## AIM OF THE TASK
In the items from the line containing "Locate an element" through the line containing "center [1711, 110].", inclusive, substitute "image" for every occurrence of "screenshot" and reproduce those lines with everything else unchanged. Omit the pictures from your answer.

___ MATERIAL SUPPLIED

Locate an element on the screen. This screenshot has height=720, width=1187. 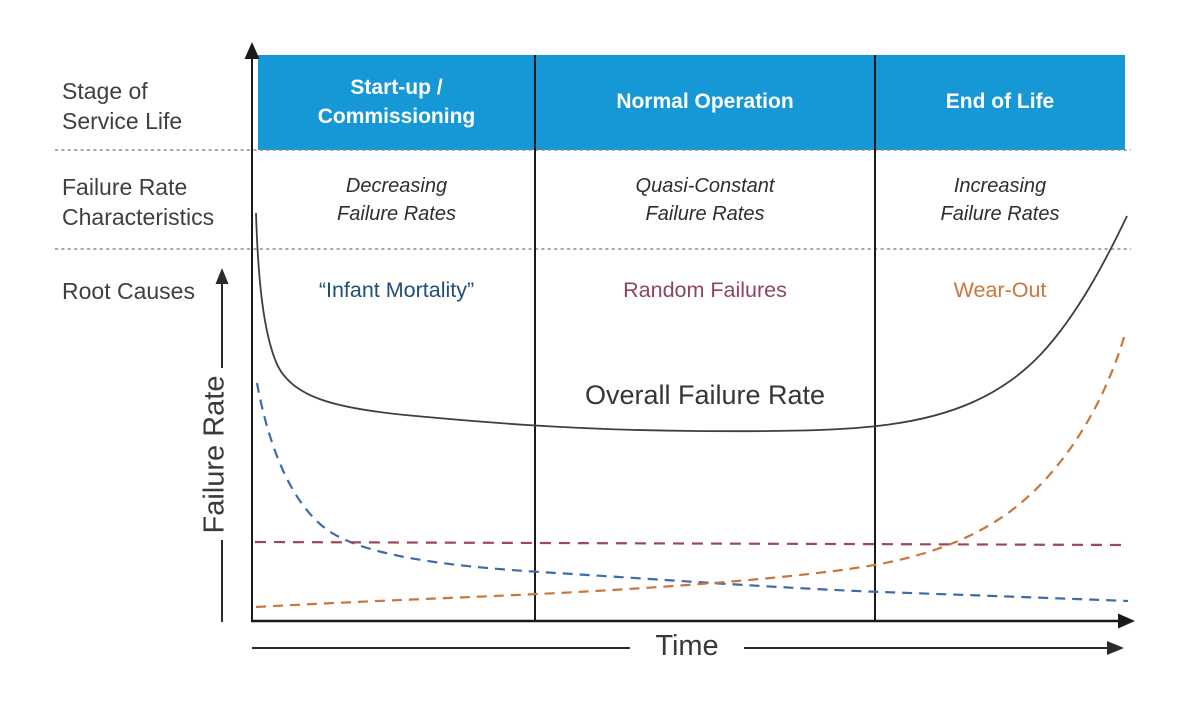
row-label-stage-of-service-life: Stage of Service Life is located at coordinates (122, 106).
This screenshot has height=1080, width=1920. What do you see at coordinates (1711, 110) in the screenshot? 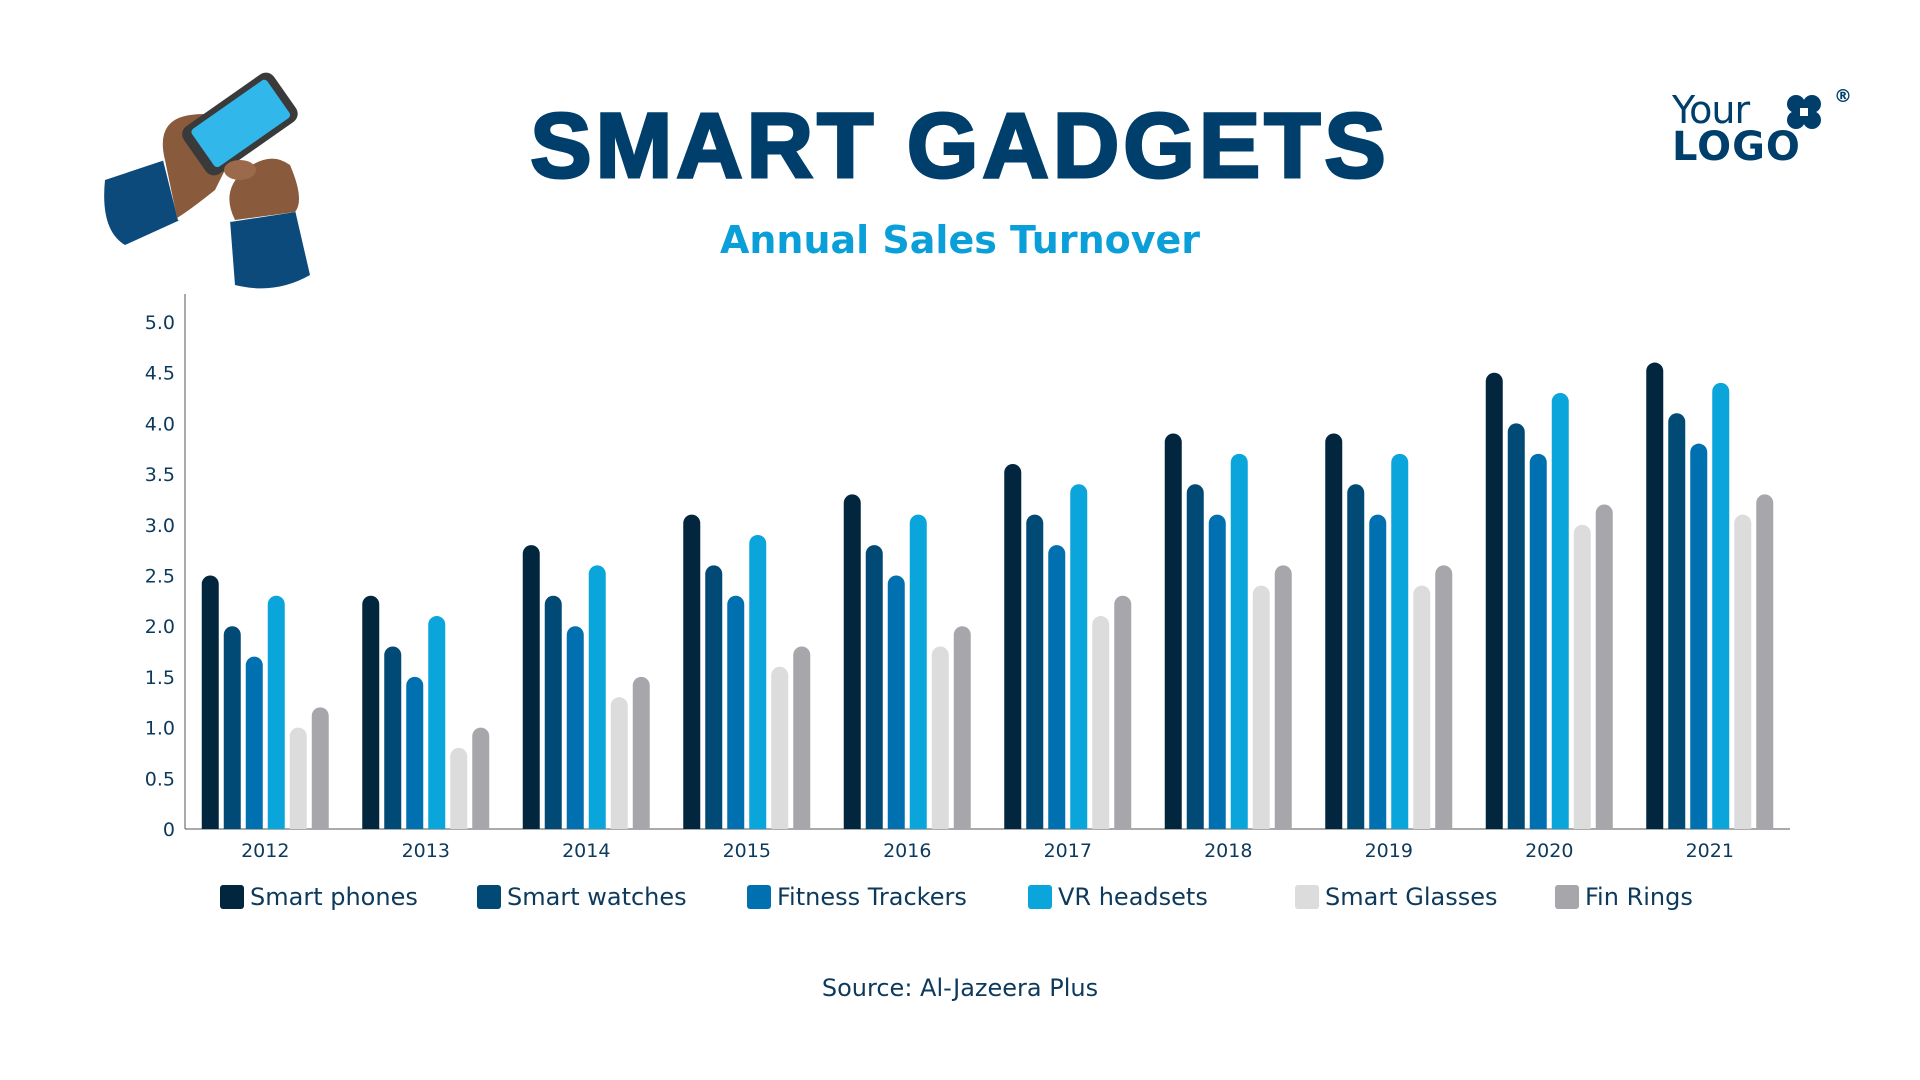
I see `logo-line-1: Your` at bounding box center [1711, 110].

______
___ MATERIAL SUPPLIED

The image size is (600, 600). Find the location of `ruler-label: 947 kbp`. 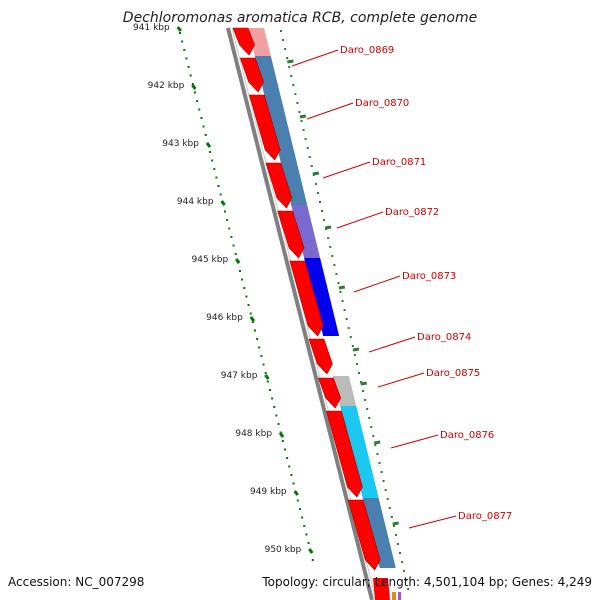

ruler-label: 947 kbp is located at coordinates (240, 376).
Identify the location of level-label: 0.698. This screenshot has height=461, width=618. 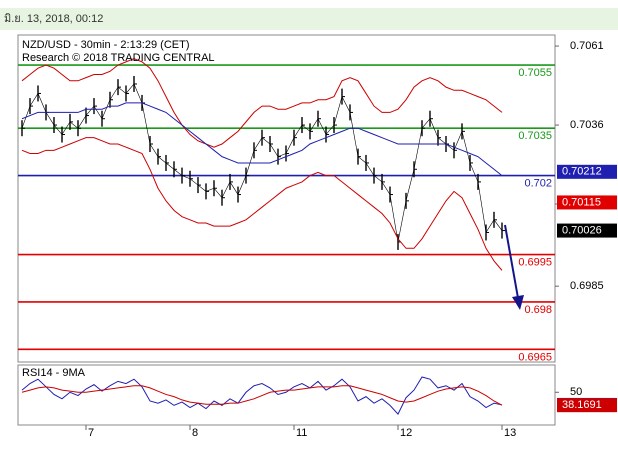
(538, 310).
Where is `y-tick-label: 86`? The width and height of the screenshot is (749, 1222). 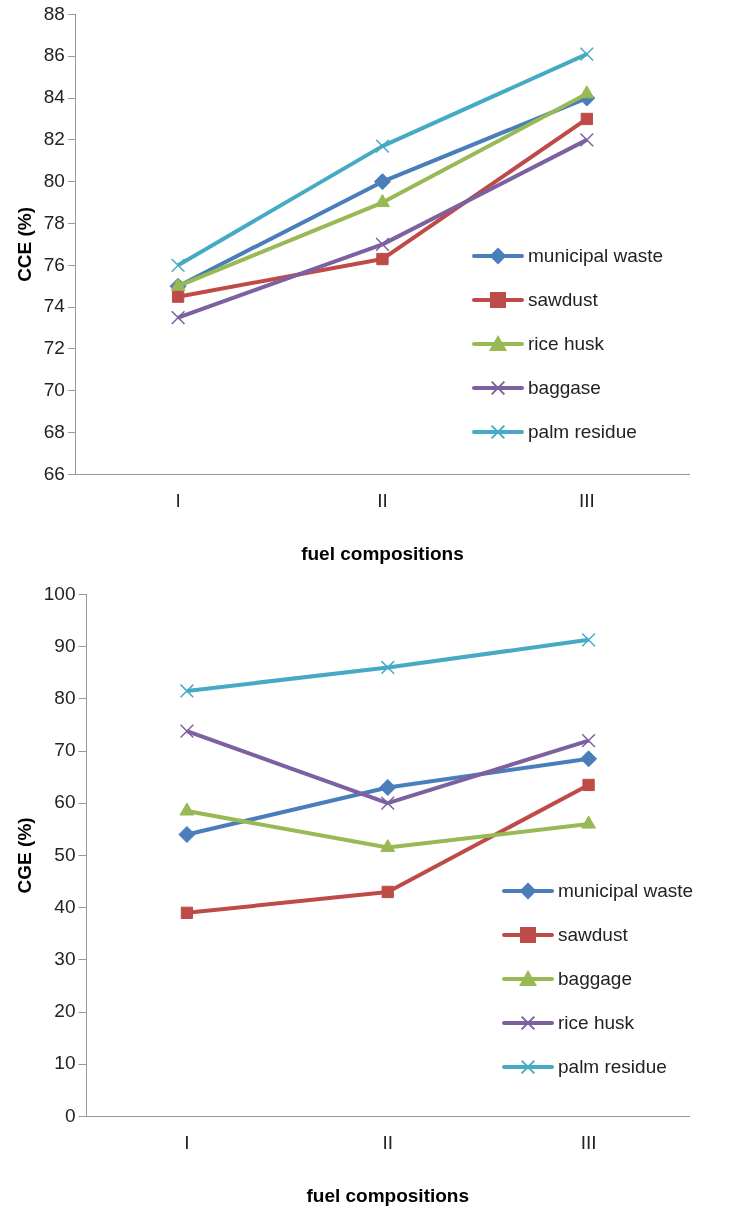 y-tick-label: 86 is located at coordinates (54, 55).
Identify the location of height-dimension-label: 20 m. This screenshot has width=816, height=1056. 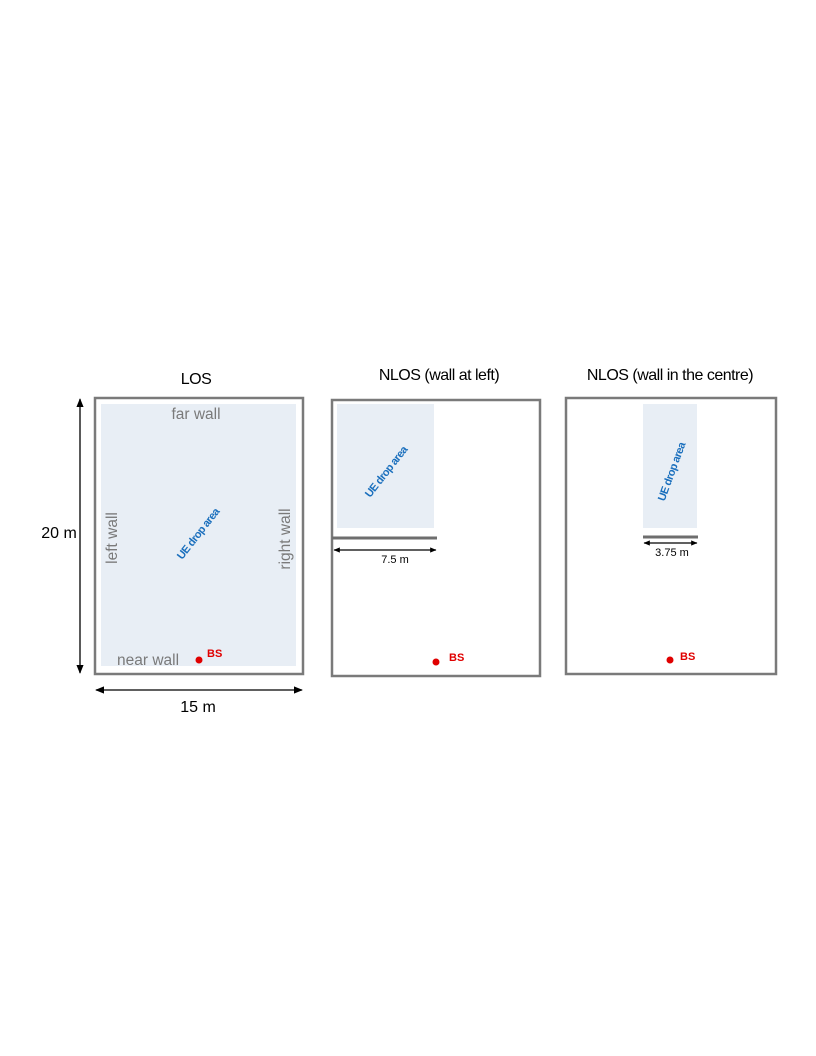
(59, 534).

______

## FINISHED EXERCISE
Locate an element on the screen. This image has height=720, width=1187. 
row-label-stage-of-service-life: Stage of Service Life is located at coordinates (122, 106).
This image has height=1080, width=1920. What do you see at coordinates (1711, 110) in the image? 
I see `logo-line-1: Your` at bounding box center [1711, 110].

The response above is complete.